# Classify commutative rings $R$ such that $A \otimes_{\Bbb Z} B = A \otimes _{R} B$

I have asked this in MSE but there was no reply. Feel free to close if inappropriate.

Let $$R$$ be commutative ring, what can we say about the rings $$R$$ such that $$A \otimes_{\Bbb Z} B \cong A \otimes_R B$$ as abelian groups for all $$A$$ right $$R$$ module and $$B$$ left $$R$$ module?
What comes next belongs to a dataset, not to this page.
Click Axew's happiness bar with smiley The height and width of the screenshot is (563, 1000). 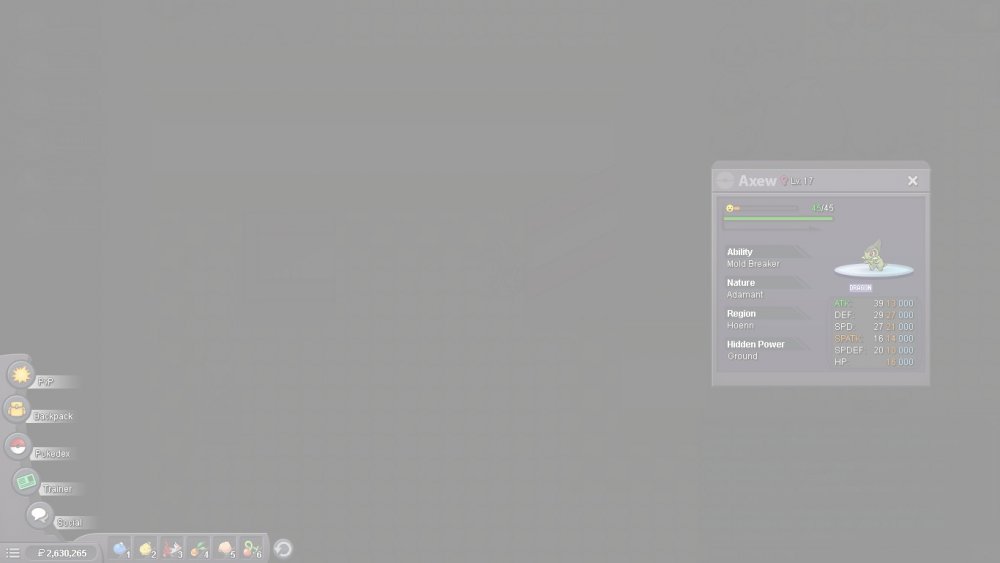[x=762, y=208]
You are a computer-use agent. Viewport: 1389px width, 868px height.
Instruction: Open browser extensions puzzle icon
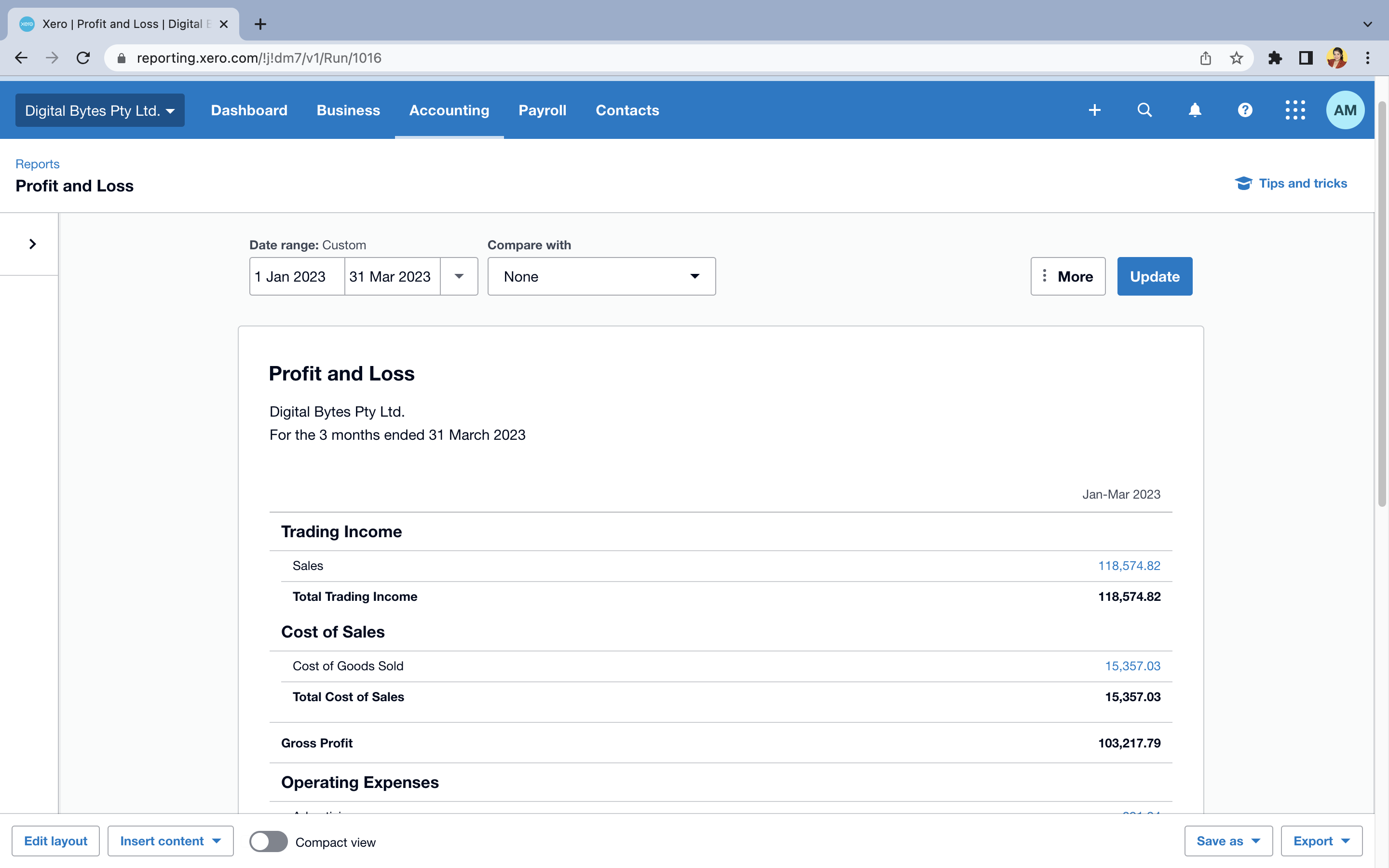click(x=1275, y=58)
• This may be related to the concept of "solid ring". – Fernando Muro Dec 3 '18 at 11:10
• Maybe you mean in the assumption that the canonical surjective homomorphism $A\otimes_ZB\to A\otimes_B R$ is an isomorphism for all $A,B$, which sounds more natural (and which I guess is implicit in your mind). – YCor Dec 3 '18 at 11:17
• Not sure it helps but (if I'm not mistaken) the condition is clearly equivalent to $\text{Hom}_R(A,B)=\text{Hom}_{\mathbb Z}(A,B)$ for all $R$-modules $A$ and $B$. – Pierre-Yves Gaillard Dec 3 '18 at 14:12
• It would be helpful if you gave some sample computations/results. For example, it appears that if $R$ is torsion-free as an abelian group, then it must be a subring of the rationals ... – David Handelman Dec 3 '18 at 14:24
• I'll use Fernando Muro's hint: mathoverflow.net/q/95160/461 shows (I think) that $R$ has your property $\iff R$ is solid. Indeed $\implies$ is clear. It only remains to check that the solid rings given by the classification have your property, which (it seems to me) is not hard. – Pierre-Yves Gaillard Dec 3 '18 at 19:06

Fernando and Pierre-Yves in the comments are right; $$R$$ has this property (the version where the canonical map is an isomorphism, as YCor says in the comments) iff it is a solid ring, meaning the multiplication map $$m : R \otimes_{\mathbb{Z}} R \to R$$ is an isomorphism, and no commutativity assumption is needed. To see this really clearly note that we can rewrite the canonical map as
$$\text{id}_A \otimes m \otimes \text{id}_B : A \otimes_R (R \otimes_{\mathbb{Z}} R) \otimes_R B \to A \otimes_R R \otimes_R B.$$
Now the implication $$\Rightarrow$$ follows by letting $$A = B = R$$, and the implication $$\Leftarrow$$ follows by noting that if $$m$$ is an isomorphism then it's an isomorphism of $$(R, R)$$-bimodules.
(The idea behind rewriting things this way is that by a variation of the Eilenberg-Watts theorem, the category of functors taking as input a left $$R$$-module and a right $$R$$-module, cocontinuous in each variable, and returning as output an abelian group is equivalent to the category of $$(R, R)$$-bimodules, hence any natural transformation of such functors as in the OP can be analyzed as a bimodule homomorphism, namely the bimodule obtained by substituting $$A = B = R$$.)